One project the center worked on was with the California Department of Water Resources, which included a return-on- investment calculator to guide project development decisions toward sustainable finances. While most of the students in sustainability courses are majoring in environmental studies and planning, Jacobson has pushed to include those from other disciplines, such as economics, in the projects. He said those from other liberal arts fields can help provide an outside perspective to such work.

As the focus on sustainability develops over time, the scrutiny of certain business practices will grow beyond environmental issues. For example, Kellison said he believes there will be more of a spotlight on fair treatment of workers. The fast food industry recently was targeted by labor activists in the “Fight for $15” campaign to pressure employers to pay workers more generously.

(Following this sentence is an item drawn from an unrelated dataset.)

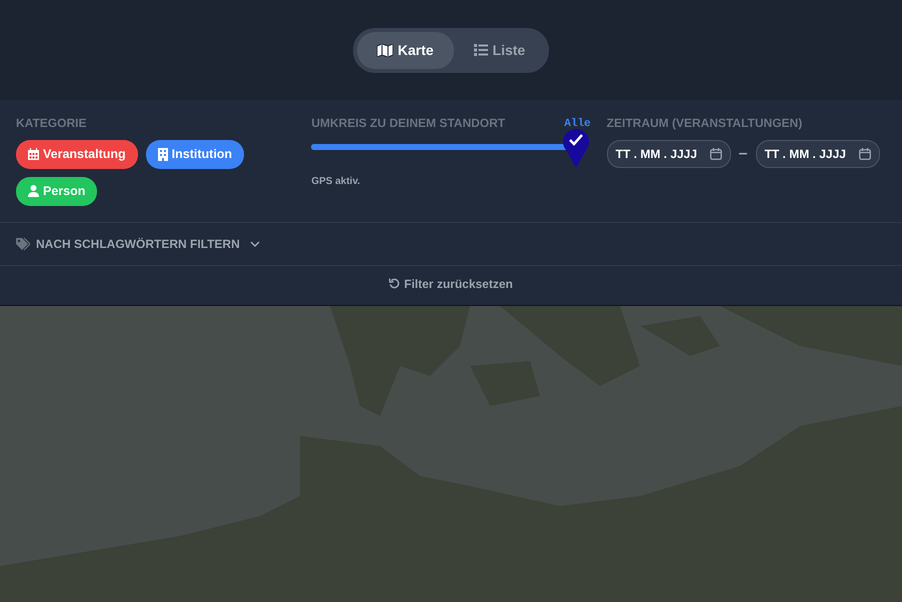 The width and height of the screenshot is (902, 602). I want to click on view-tab: Karte, so click(405, 50).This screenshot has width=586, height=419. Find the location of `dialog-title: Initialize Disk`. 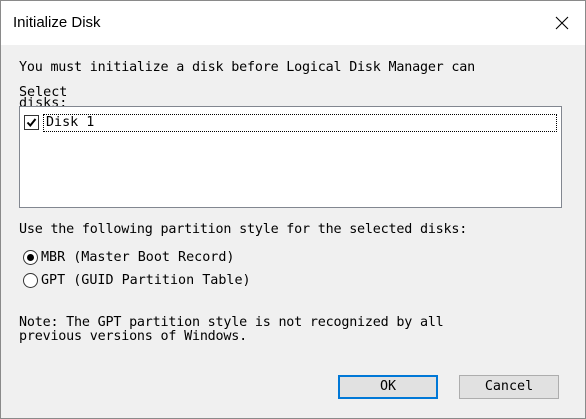

dialog-title: Initialize Disk is located at coordinates (57, 22).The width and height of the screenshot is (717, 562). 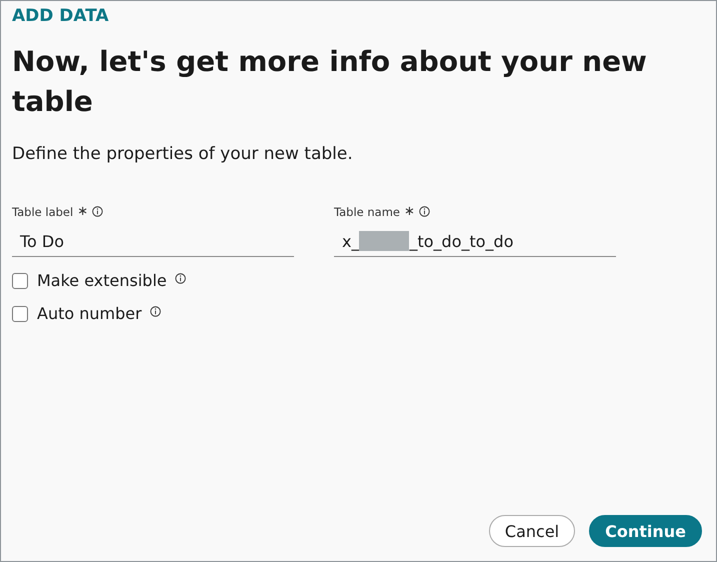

At Traditional Medicinals, every one of its more than 150 employees makes at least a living wage, which in Sonoma County is defined as $13 an hour for a single adult — $2.50 more an hour than California’s minimum wage. It also provides transportation subsidies and attempts to limit the number of temporary workers. Those efforts have paid off; its employee turnover rate was only 11 percent in 2016. That’s well below the national average of 18 percent, according to CompData Surveys, a data and consulting firm based in Olathe, Kansas.

“The two biggest stories out there are global warming and income inequality,” Kellison said. “If you have a business, you have to be addressing both of those … We can’t be exploiting people and we can’t be exploiting the planet.”